A similar approach is now being taken by others in the autonomous mobility space. Most recently at CES 2018, Phantom Auto demonstrated remote-controlled cars, with the objective to use this
technology to augment and support autonomous cars. Their CEO, Shai Magzimof, has concluded there is a need to augment autonomy in order to address the last 5% of the puzzle. They believe that inserting a person into the situation remotely is the right way to do that.
Likewise, General Motors is developing a self-driving version of the Cruise with no steering wheel. They claim it will be connected to a command center that will allow a person to take control of the vehicle if necessary.
Goggle’s autonomous car division, Waymo, is building a real-time command center. They cite specific challenges when autonomous cars encounter tricky or confounding situations. They have concluded there will be situations in the foreseeable future that require human intervention. For example, they discovered their cars had trouble making left turns without a light, navigating cul-de-sacs and large mall parking lots -- so much for traveling in the suburbs! Their autonomy needs to be augmented, and to do so they will staff a command center to address issues when the cars signal for help. By remotely monitoring the vehicles, they hope to be able to eliminate human drivers from their cars. They will also use the command center to satisfy legislation that requires that a licensed driver has responsibility for the cars and can take control if needed.
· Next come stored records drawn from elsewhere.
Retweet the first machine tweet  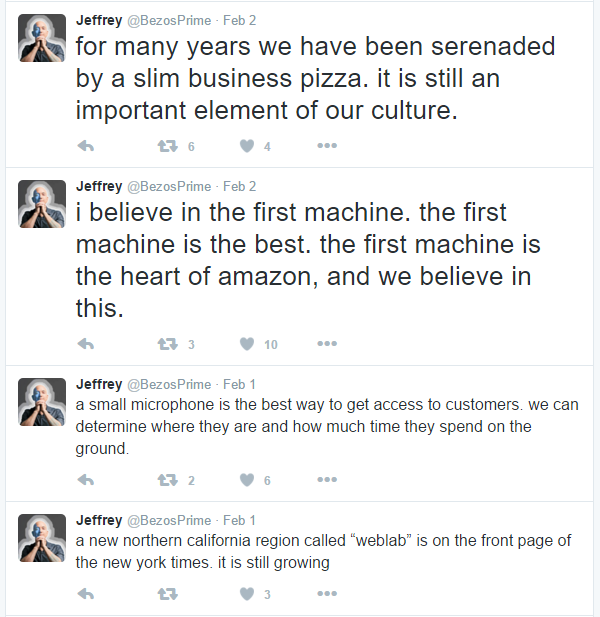(x=167, y=344)
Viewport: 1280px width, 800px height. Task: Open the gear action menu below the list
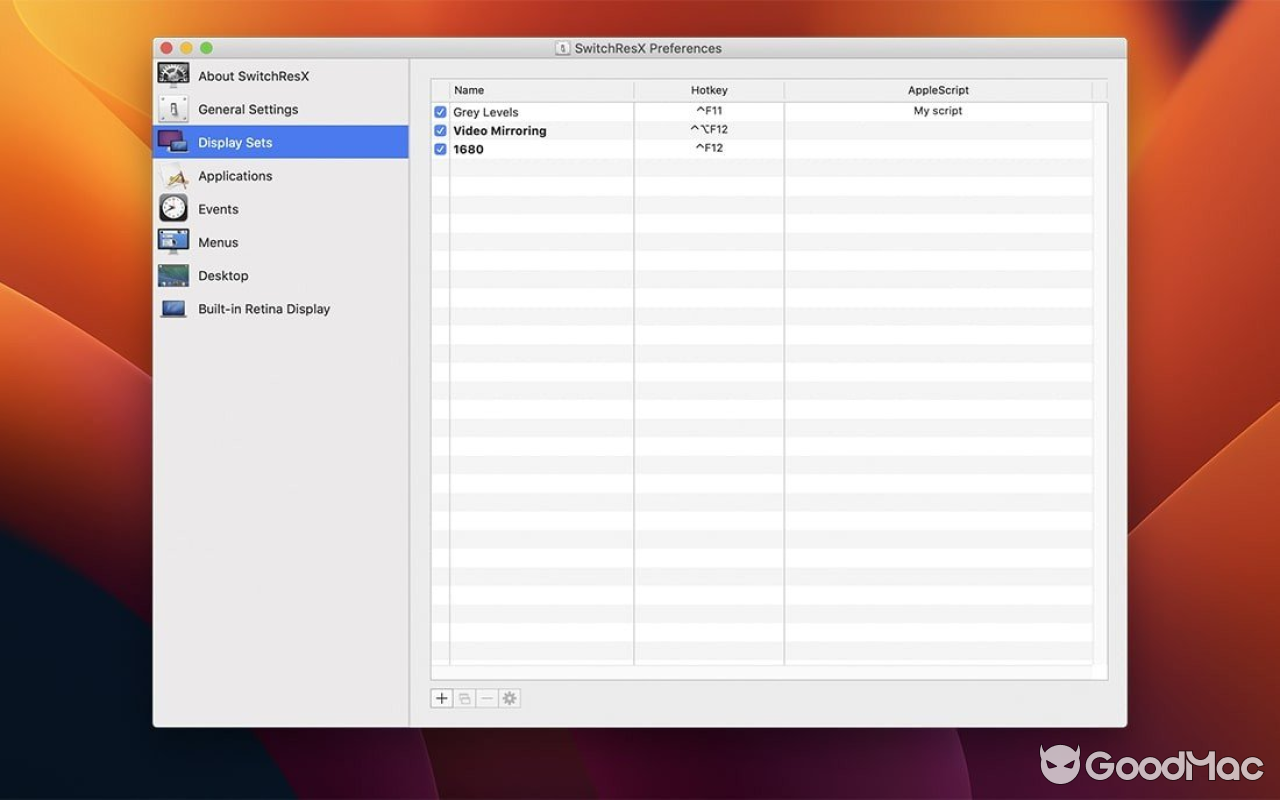(x=509, y=697)
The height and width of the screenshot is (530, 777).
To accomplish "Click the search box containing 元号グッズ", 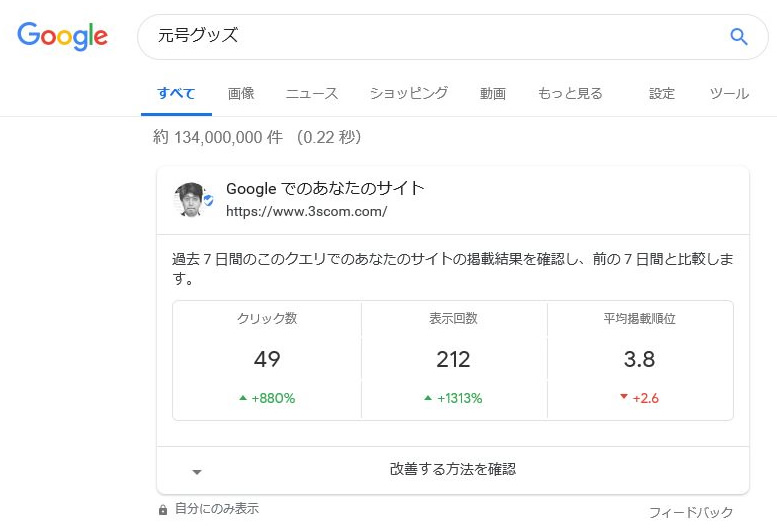I will pyautogui.click(x=430, y=37).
Another example, the prototype T-Pod by Einride, is an autonomous (and electric) cargo hauler that claims to be able to carry 15 pallets and 20 tons. There isn’t a cab for a driver to sit – yet T-Pod employs a hybrid driverless approach through a similar command center concept. It will allow for remote control of the truck when on city roads and whenever situations arise that necessitate human intervention.
Unlike the vast majority of current autonomous cars, the Aethon TUG robot has always been driverless. This may seem obvious, since it would be absurd to think we add a sidecar so a person can ride along “just in case” something happens. Removing the necessity of human involvement was precisely the reason our autonomous solution included a command center from the start. Autonomous car makers can theorize about the car becoming 100% autonomous someday, all while having the safety blanket and option of a driver physically present. Aside from the absurd sidecar option, we had no such luxury. The list of challenges Waymo describes, the business Phantom Auto is creating, and the bold approach GM is taking, underscore the value of a connected command center.
We are glad we addressed this challenge early-on in our product development and we’re excited to see it catching on. . To us, it’s clear that the success of autonomous machines requires people to be more involved in and interact with autonomous robots than many have thought.